Fujino Shiori, Yamashita Keishi, Okamoto Riku, Shibaki Shumpei, Naito Kanako, Minoura Hiroyuki, Ikemura Kyonosuke, Kuroda Yu, Okuno Kota, Watanabe Akiko, Oki Keiko, Kidachi Mikiko, Nie Yusuke, Tokito Takaaki, Kikuchi Mariko, Kato Hiroshi, Naitoh Takeshi, Hiki Naoki, Kumamoto Yusuke, Sangai Takafumi
Division of Advanced Surgical Oncology, Research and Development Center for New Medical Frontiers, Kitasato University School of Medicine, Sagamihara, Kanagawa, Japan.
Department of Breast and Thyroid Surgery, Kitasato University School of Medicine, Sagamihara, Japan.
Ann Surg Oncol. 2025 Aug 5. doi: 10.1245/s10434-025-17944-z.
Breast cancer (BC) is a heterogeneous disease with variable prognosis, highlighting the need for novel biomarkers and therapeutic targets. This study investigates the role of the CDO1 gene, which encodes cysteine dioxygenase 1, in BC progression and its potential impact on patient outcomes.
We performed stable transfection of CDO1 in the MDA-MB231 triple negative BC (TNBC) cell line, followed by analysis of gene expression profiles using microarray technology.
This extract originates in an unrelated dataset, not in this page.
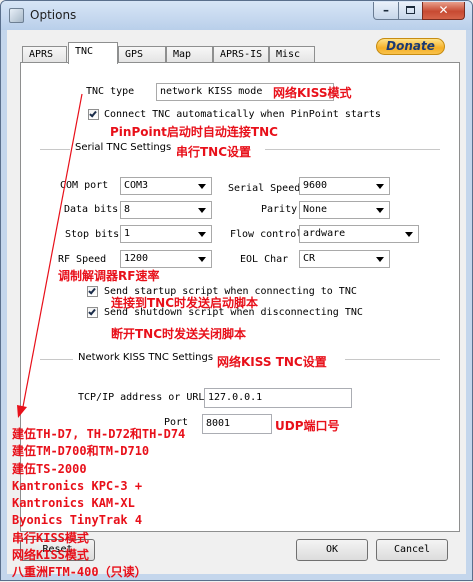 This screenshot has height=582, width=473. I want to click on flow-control-select: ardware, so click(359, 234).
CDO1 is significantly upregulated in transfected cells, leading to the induction of several tumor suppressor genes, including DEFB1, HOPX, and FRMD3. Correlation analysis in clinical BC samples revealed significant associations between CDO1 and other key genes, including SLC1A7 and KITLG, underscoring its relevance in tumor biology. Functional assays demonstrated that CDO1 expression is associated with increased apoptosis and reduced cell viability, suggesting a protective role against tumor progression. Additionally, we observed alterations in oncogenic pathways related to extracellular matrix and protease (SGRN and ADAMTS1), indicating that CDO1 may alleviate metastatic potential putatively via stromal reprogramming.
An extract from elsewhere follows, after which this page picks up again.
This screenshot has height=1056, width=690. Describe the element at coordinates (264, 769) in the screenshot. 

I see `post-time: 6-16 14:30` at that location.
Our findings establish CDO1 as a significant modulator of BC behavior and highlight its potential as a biomarker for prognosis. Further research is warranted to elucidate the underlying mechanisms and explore the therapeutic implications of targeting CDO1 in TNBC.
乳腺癌(BC)是一种异质性疾病,预后各异,这凸显了对新型生物标志物和治疗靶点的需求。本研究调查了编码半胱氨酸双加氧酶1的CDO1基因在BC进展中的作用及其对患者预后的潜在影响。
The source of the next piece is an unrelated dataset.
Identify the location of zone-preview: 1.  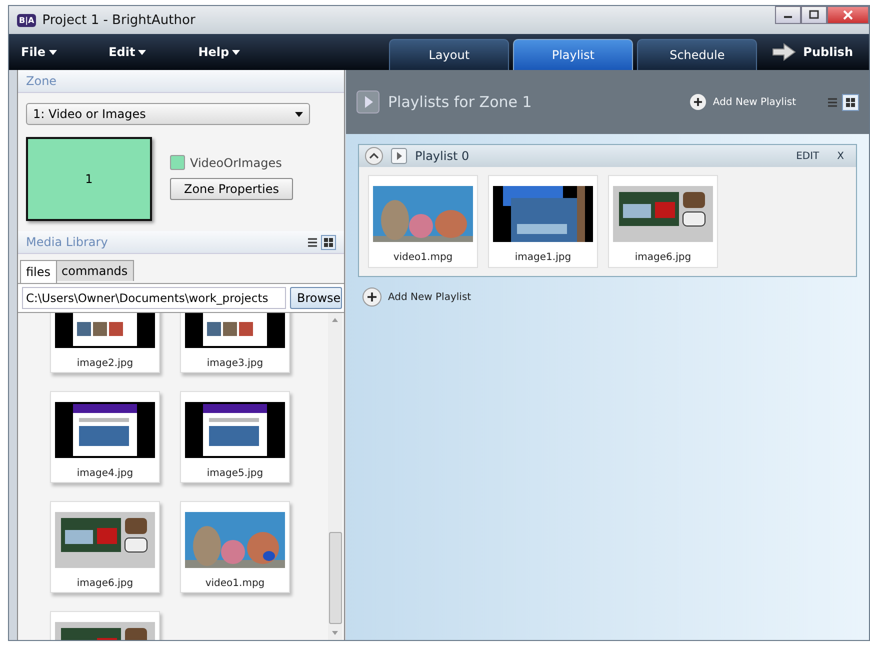
(89, 179).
我们在MDA-MB231三阴性乳腺癌(TNBC)细胞系中进行了CDO1的稳定转染,随后使用微阵列技术分析基因表达谱。
CDO1在转染细胞中显著上调,导致包括DEFB1、HOPX和FRMD3在内的多个肿瘤抑制基因的诱导。临床BC样本中的相关性分析揭示了CDO1与其他关键基因(包括SLC1A7和KITLG)之间的显著关联,强调了其在肿瘤生物学中的相关性。功能测定表明,CDO1表达与细胞凋亡增加和细胞活力降低相关,表明其对肿瘤进展具有保护作用。此外,我们观察到与细胞外基质和蛋白酶(SGRN和ADAMTS1)相关的致癌途径发生改变,表明CDO1可能通过基质重编程减轻转移潜能。
我们的研究结果确立了CDO1作为BC行为的重要调节因子,并突出了其作为预后生物标志物的潜力。有必要进一步研究以阐明潜在机制,并探索在TNBC中靶向CDO1的治疗意义。